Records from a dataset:

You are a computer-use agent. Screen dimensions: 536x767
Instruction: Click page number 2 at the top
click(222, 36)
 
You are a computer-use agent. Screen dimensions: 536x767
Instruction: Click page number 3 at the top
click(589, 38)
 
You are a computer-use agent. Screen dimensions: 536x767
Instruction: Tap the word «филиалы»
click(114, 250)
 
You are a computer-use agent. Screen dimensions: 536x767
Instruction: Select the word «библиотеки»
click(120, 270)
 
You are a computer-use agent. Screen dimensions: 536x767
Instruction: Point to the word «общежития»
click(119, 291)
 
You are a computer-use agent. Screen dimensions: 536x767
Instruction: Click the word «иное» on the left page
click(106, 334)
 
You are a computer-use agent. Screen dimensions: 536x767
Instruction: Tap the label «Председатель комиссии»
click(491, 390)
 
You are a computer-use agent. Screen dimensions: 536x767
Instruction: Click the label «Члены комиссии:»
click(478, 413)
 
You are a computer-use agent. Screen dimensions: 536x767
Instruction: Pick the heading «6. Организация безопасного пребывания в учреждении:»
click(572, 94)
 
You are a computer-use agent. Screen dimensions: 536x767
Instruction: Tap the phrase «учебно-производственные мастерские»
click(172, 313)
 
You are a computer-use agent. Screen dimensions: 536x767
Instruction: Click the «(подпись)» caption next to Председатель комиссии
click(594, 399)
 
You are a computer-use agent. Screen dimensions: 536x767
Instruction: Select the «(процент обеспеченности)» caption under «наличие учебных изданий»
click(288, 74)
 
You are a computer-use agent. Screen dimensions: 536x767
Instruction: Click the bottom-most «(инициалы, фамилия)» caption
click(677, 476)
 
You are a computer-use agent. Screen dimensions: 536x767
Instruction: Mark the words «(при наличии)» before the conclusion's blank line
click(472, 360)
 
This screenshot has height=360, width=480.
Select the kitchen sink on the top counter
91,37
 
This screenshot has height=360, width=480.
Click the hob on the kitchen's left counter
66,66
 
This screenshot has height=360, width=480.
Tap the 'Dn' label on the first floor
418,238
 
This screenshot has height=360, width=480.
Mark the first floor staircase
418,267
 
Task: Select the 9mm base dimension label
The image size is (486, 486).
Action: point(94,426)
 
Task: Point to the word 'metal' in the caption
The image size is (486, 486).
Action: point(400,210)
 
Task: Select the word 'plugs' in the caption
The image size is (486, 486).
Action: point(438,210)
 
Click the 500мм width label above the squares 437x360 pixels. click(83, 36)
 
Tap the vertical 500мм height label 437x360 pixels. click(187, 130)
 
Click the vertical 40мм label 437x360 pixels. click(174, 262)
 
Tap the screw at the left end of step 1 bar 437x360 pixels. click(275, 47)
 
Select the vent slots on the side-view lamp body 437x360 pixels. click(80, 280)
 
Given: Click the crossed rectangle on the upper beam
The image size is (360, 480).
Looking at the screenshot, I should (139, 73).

→ EXERCISE REQUIREMENTS
Render all of the data above as a JSON list of strings, with each line as its own string and blank lines omitted.

→ EXERCISE RESPONSE
[
  "You are a computer-use agent. Screen dimensions: 536x767",
  "Instruction: Click page number 2 at the top",
  "click(222, 36)",
  "You are a computer-use agent. Screen dimensions: 536x767",
  "Instruction: Click page number 3 at the top",
  "click(589, 38)",
  "You are a computer-use agent. Screen dimensions: 536x767",
  "Instruction: Tap the word «филиалы»",
  "click(114, 250)",
  "You are a computer-use agent. Screen dimensions: 536x767",
  "Instruction: Select the word «библиотеки»",
  "click(120, 270)",
  "You are a computer-use agent. Screen dimensions: 536x767",
  "Instruction: Point to the word «общежития»",
  "click(119, 291)",
  "You are a computer-use agent. Screen dimensions: 536x767",
  "Instruction: Click the word «иное» on the left page",
  "click(106, 334)",
  "You are a computer-use agent. Screen dimensions: 536x767",
  "Instruction: Tap the label «Председатель комиссии»",
  "click(491, 390)",
  "You are a computer-use agent. Screen dimensions: 536x767",
  "Instruction: Click the label «Члены комиссии:»",
  "click(478, 413)",
  "You are a computer-use agent. Screen dimensions: 536x767",
  "Instruction: Pick the heading «6. Организация безопасного пребывания в учреждении:»",
  "click(572, 94)",
  "You are a computer-use agent. Screen dimensions: 536x767",
  "Instruction: Tap the phrase «учебно-производственные мастерские»",
  "click(172, 313)",
  "You are a computer-use agent. Screen dimensions: 536x767",
  "Instruction: Click the «(подпись)» caption next to Председатель комиссии",
  "click(594, 399)",
  "You are a computer-use agent. Screen dimensions: 536x767",
  "Instruction: Select the «(процент обеспеченности)» caption under «наличие учебных изданий»",
  "click(288, 74)",
  "You are a computer-use agent. Screen dimensions: 536x767",
  "Instruction: Click the bottom-most «(инициалы, фамилия)» caption",
  "click(677, 476)",
  "You are a computer-use agent. Screen dimensions: 536x767",
  "Instruction: Mark the words «(при наличии)» before the conclusion's blank line",
  "click(472, 360)",
  "This screenshot has height=360, width=480.",
  "Select the kitchen sink on the top counter",
  "91,37",
  "This screenshot has height=360, width=480.",
  "Click the hob on the kitchen's left counter",
  "66,66",
  "This screenshot has height=360, width=480.",
  "Tap the 'Dn' label on the first floor",
  "418,238",
  "This screenshot has height=360, width=480.",
  "Mark the first floor staircase",
  "418,267",
  "Task: Select the 9mm base dimension label",
  "The image size is (486, 486).",
  "Action: point(94,426)",
  "Task: Point to the word 'metal' in the caption",
  "The image size is (486, 486).",
  "Action: point(400,210)",
  "Task: Select the word 'plugs' in the caption",
  "The image size is (486, 486).",
  "Action: point(438,210)",
  "Click the 500мм width label above the squares 437x360 pixels. click(83, 36)",
  "Tap the vertical 500мм height label 437x360 pixels. click(187, 130)",
  "Click the vertical 40мм label 437x360 pixels. click(174, 262)",
  "Tap the screw at the left end of step 1 bar 437x360 pixels. click(275, 47)",
  "Select the vent slots on the side-view lamp body 437x360 pixels. click(80, 280)",
  "Given: Click the crossed rectangle on the upper beam",
  "The image size is (360, 480).",
  "Looking at the screenshot, I should (139, 73)."
]